HEALTH and Child Care minister, Dr Obadiah Moyo says despite the country recording several thousands of Cholera cases, government through support from the corporates world, NGOs and individuals has managed to avoid sporadic deaths as a result of Cholera.
To date not more than 30 Cholera deaths have been recorded against a cholera infection rate of 5 045 cases.
“Cases have increased, but no death, we now have 5 045 cases. The situation is getting under control because of the intervention made.
“We have loads and loads of water from corporates supporting us and individuals. The likes of Unicef have provided bowsers of water, which can supply 20 000 litres of water continuously.”
He added: “The [Harare] mayor [Herbert Gomba] was there with us today, council is working on the sewage system, waste management was also acting and boreholes were decommissioned because they were contaminated.
“There was no food vending today.

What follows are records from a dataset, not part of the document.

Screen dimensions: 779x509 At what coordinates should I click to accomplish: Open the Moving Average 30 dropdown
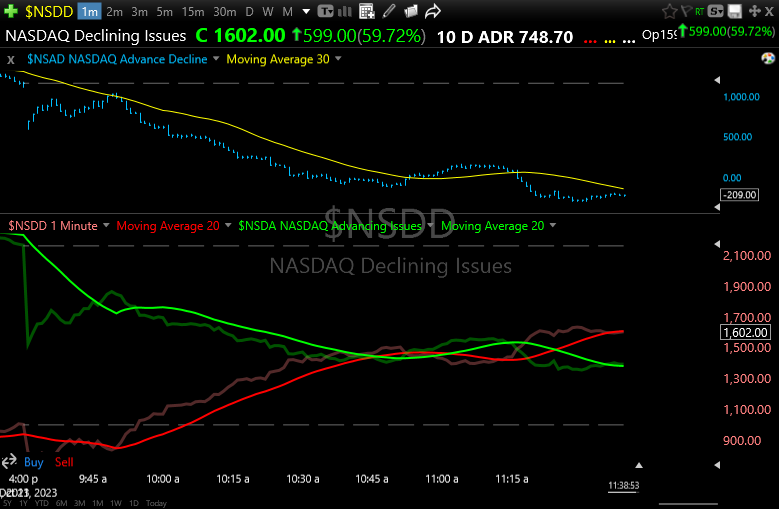click(x=337, y=59)
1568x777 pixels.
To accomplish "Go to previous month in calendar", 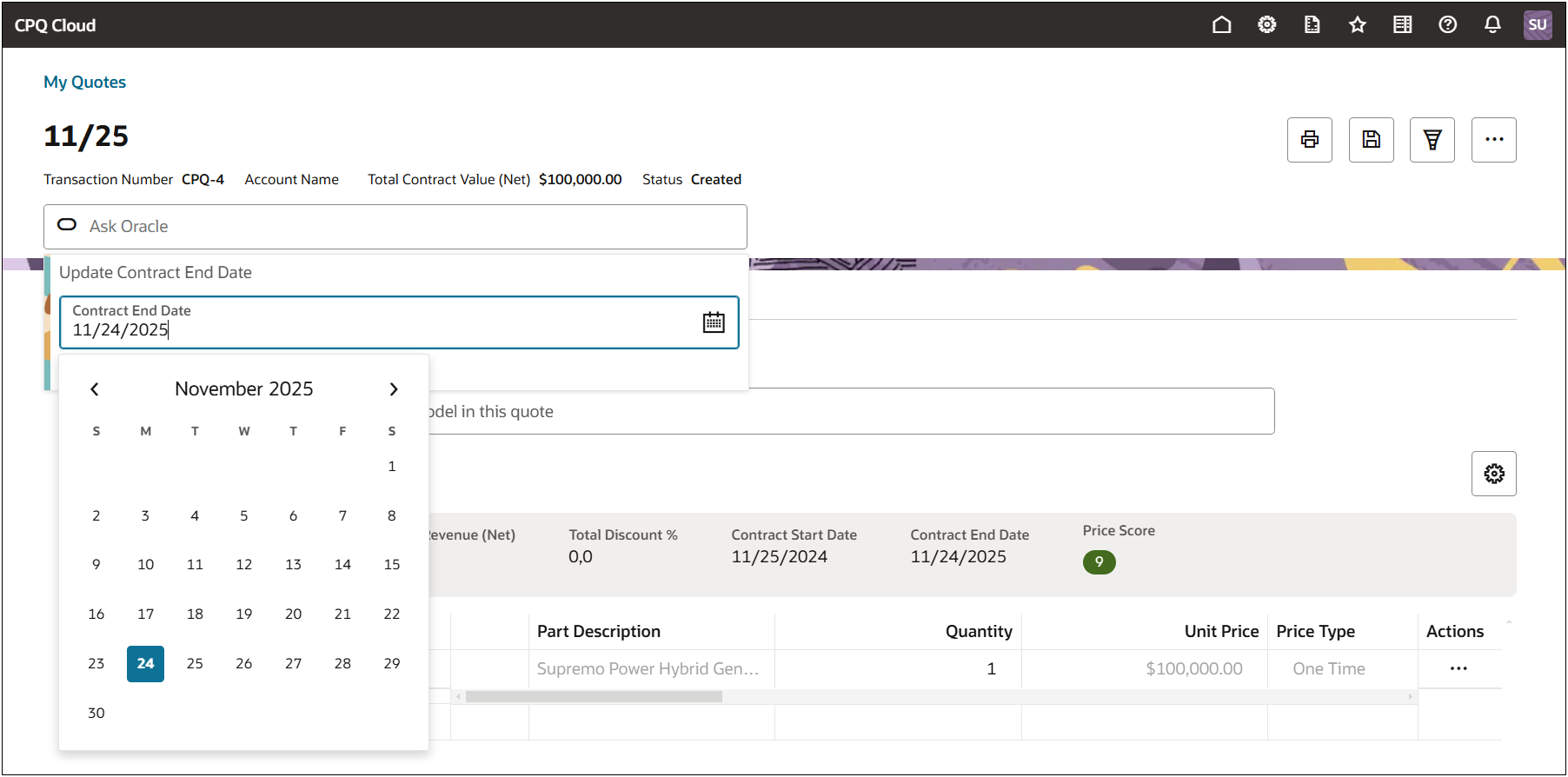I will click(95, 389).
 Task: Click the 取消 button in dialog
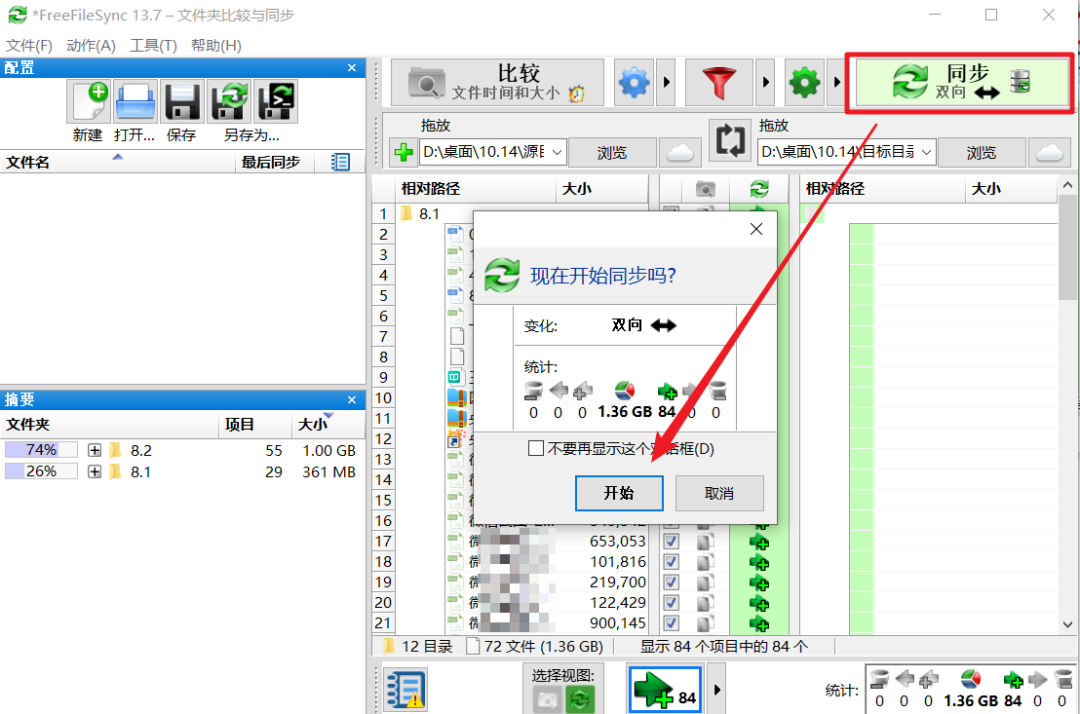pos(719,493)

Some partners have brought some drugs, especially the critical drug that is important for the resistant strain.
We have supplies of gloves, gumboots and socially, we managed to get aqua cups and water glasses and City of Harare have been doing road shows educating the people,” said the health minister.
Harare has been battling the cholera outbreak, which has now been declared a state of emergency, for the past two weeks.
“We want to get on top of the situation. We have taken a prompt response and we will remain vigilant,” Moyo said.
Meanwhile, Beitbridge district medical head Lenos Samhere has dismissed as mischievous claims by a group of people that a single case of cholera had been detected in the border town.
Samhere said all cholera tests on patients and water sources were negative and such reports caused unnecessary panic and were irresponsible.
“We would not hide anything if there is a cholera attack. That is a disaster we inform people about, but there is no such thing as cholera in Beitbridge at the moment,” he said.
“People got scared when a woman from Harare got a bout of diarrhoea and was rushed from the border to hospital, but tests were promptly done and she was negative of cholera or typhoid,” said Samhere, who heads Beitbridge District Hospital and its satellite health centres and clinics.
The woman, believed to be a cross-border shopper, was discharged and is known to have proceeded on her journey.
Members of a social media group late on Friday spread the unconfirmed cholera “case”, which within a few minutes had sent shock waves across the densely populated shipping town.
Beitbridge acting town clerk Loud Ramagkapola described posting of such messages as immature and irresponsible.
“That is irresponsible and people should take things seriously. Citizens should know they are responsible for each other, cholera can attack anyone,” he said.